WORK INSTRUCTIONS:
For each statement about the abstract on coronary atherosclerosis progression, answer yes or no and quote the deciding words: (a) Low endothelial shear stress promotes inflammation. (b) High endothelial shear stress is vasculoprotective. (c) Native atherosclerosis and in-stent restenosis evolve together.

PAGE EXCERPT:
Prediction of sites of coronary atherosclerosis progression: In vivo profiling of endothelial shear stress, lumen, and outer vessel wall characteristics to predict vascular behavior.

PURPOSE OF REVIEW: Native atherosclerosis and in-stent restenosis are focal and evolve independently. The endothelium regulates arterial behavior by responding to its local environment of hemodynamic stresses, in particular, shear stress. Identification of endothelial shear stress and arterial wall characteristics may allow for the prediction of the progression of atherosclerosis. Accurate identification of arterial segments at high risk for progression may permit preemptive intervention strategies to avoid adverse coronary events.

RECENT FINDINGS: In vitro studies indicate that low endothelial shear stress upregulates the genetic and molecular responses leading to the initiation and progression of atherosclerosis, and promotes inflammation and formation of other features characteristic of vulnerable plaque. Physiologic endothelial shear stress is vasculoprotective and fosters quiescence of the endothelium and vascular wall. High endothelial shear stress promotes platelet aggregation. Recent studies have now provided evidence that endothelial shear stress and vascular wall morphology along the course of human coronary arteries can be characterized in vivo, and, in serial studies, may actually predict the focal areas in which atherosclerosis progression occurs.

SUMMARY: Rapidly evolving methodologies are able to characterize the arterial wall and the local hemodynamic environmental factors likely responsible for progression of coronary disease in humans. These new diagnostic modalities allow for identification of plaque progression. Future studies need to identify the factors responsible for vulnerable plaque formation. The current availability of drug-eluting stents with a low risk of restenosis allows for consideration of preemptive intervention strategies for these high-risk vascular sites such that future adverse coronary events can be averted.

Stored data entries
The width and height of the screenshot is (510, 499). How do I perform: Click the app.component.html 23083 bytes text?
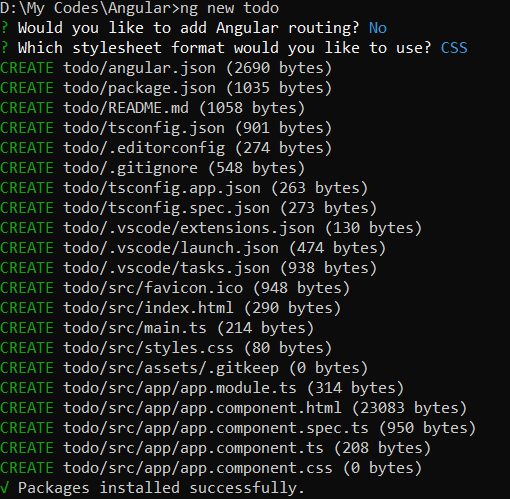pyautogui.click(x=409, y=408)
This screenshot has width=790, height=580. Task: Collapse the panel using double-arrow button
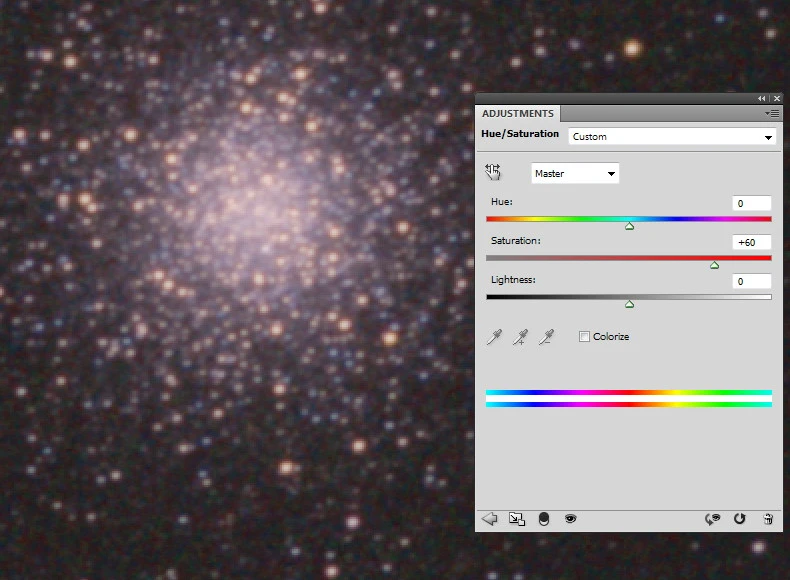[762, 98]
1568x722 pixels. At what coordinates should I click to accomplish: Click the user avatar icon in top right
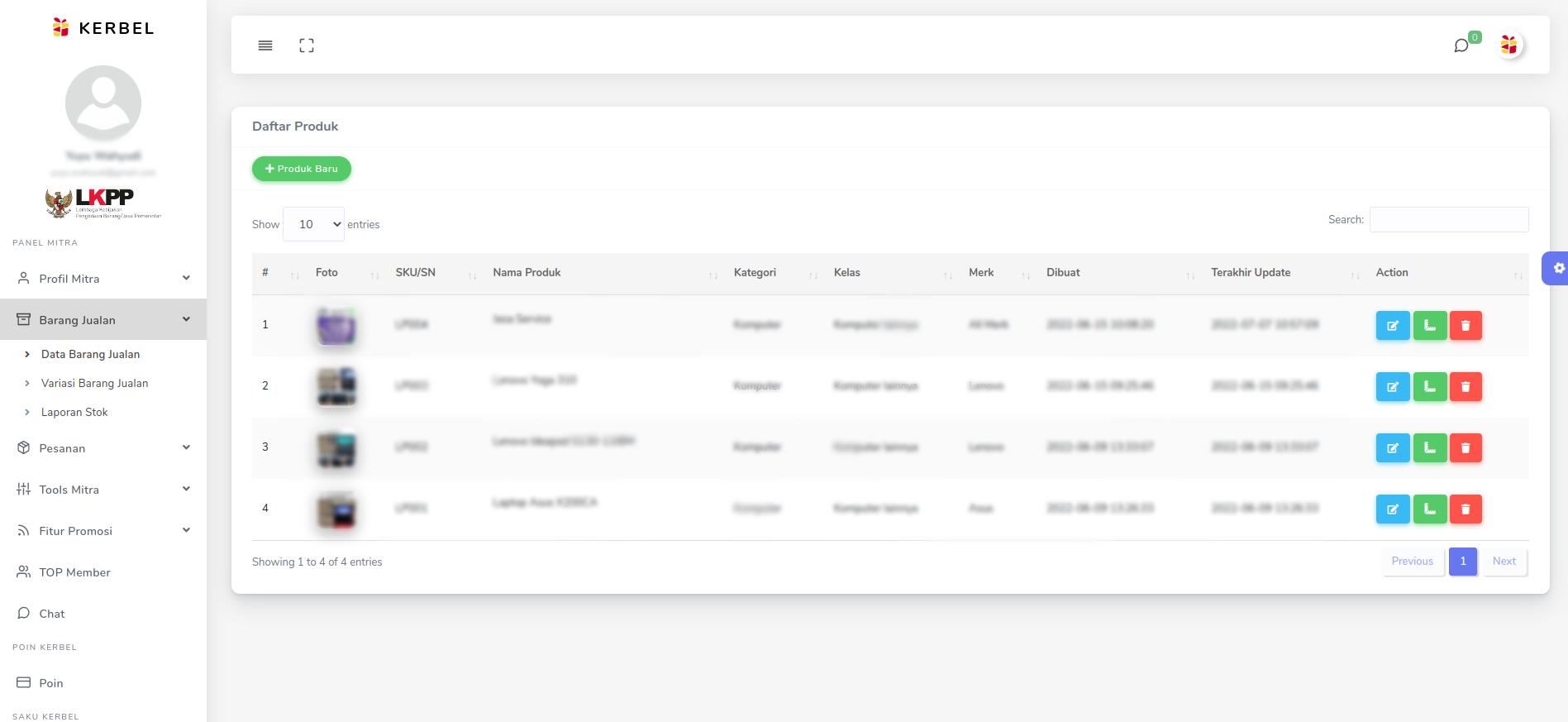click(x=1508, y=45)
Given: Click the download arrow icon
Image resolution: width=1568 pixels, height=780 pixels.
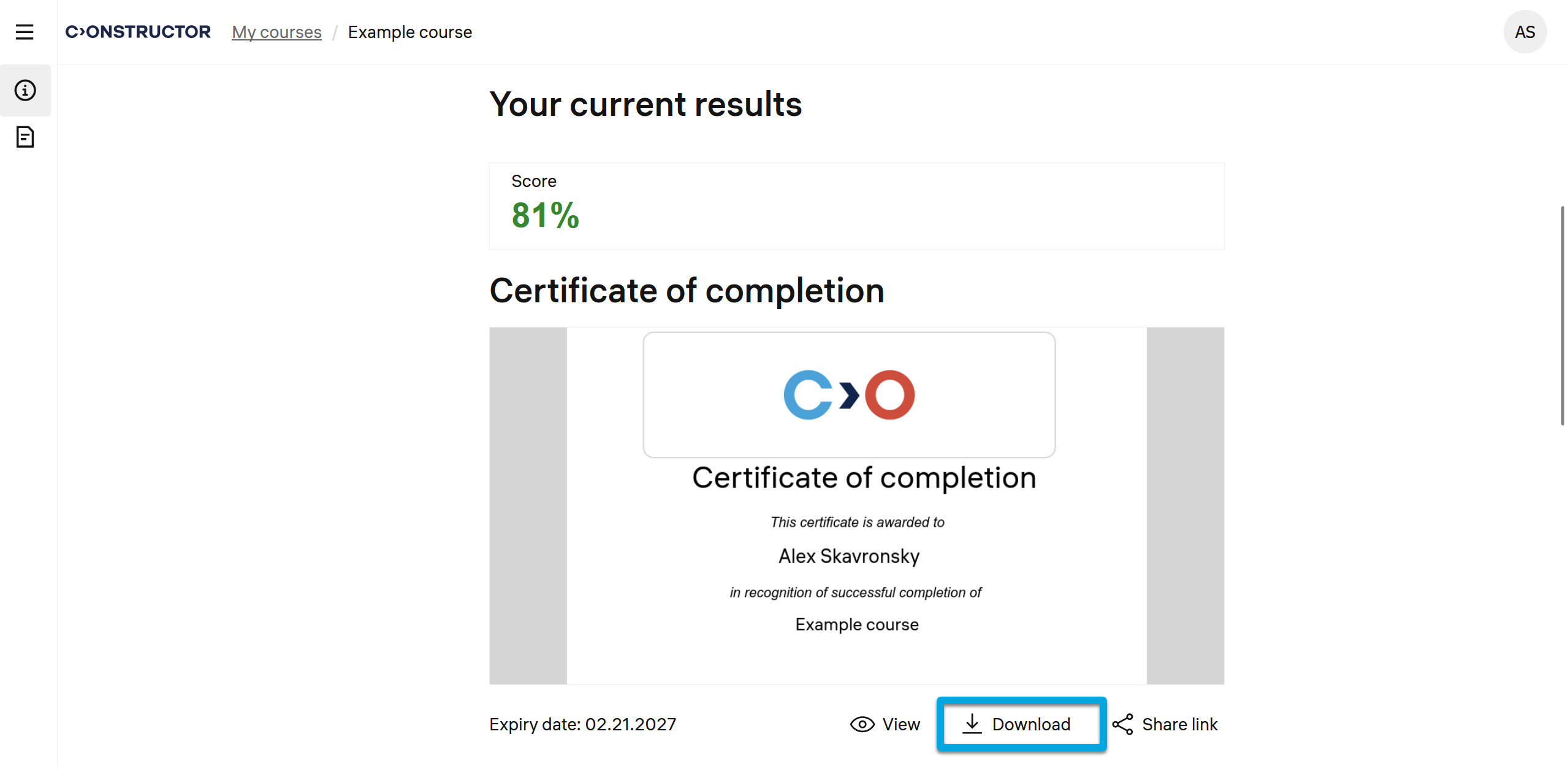Looking at the screenshot, I should coord(972,724).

RESPONSE:
(a) Yes: "low endothelial shear stress upregulates the genetic and molecular responses leading to the initiation and progression of atherosclerosis, and promotes inflammation"
(b) No: "Physiologic endothelial shear stress is vasculoprotective" and "High endothelial shear stress promotes platelet aggregation."
(c) No: "Native atherosclerosis and in-stent restenosis are focal and evolve independently."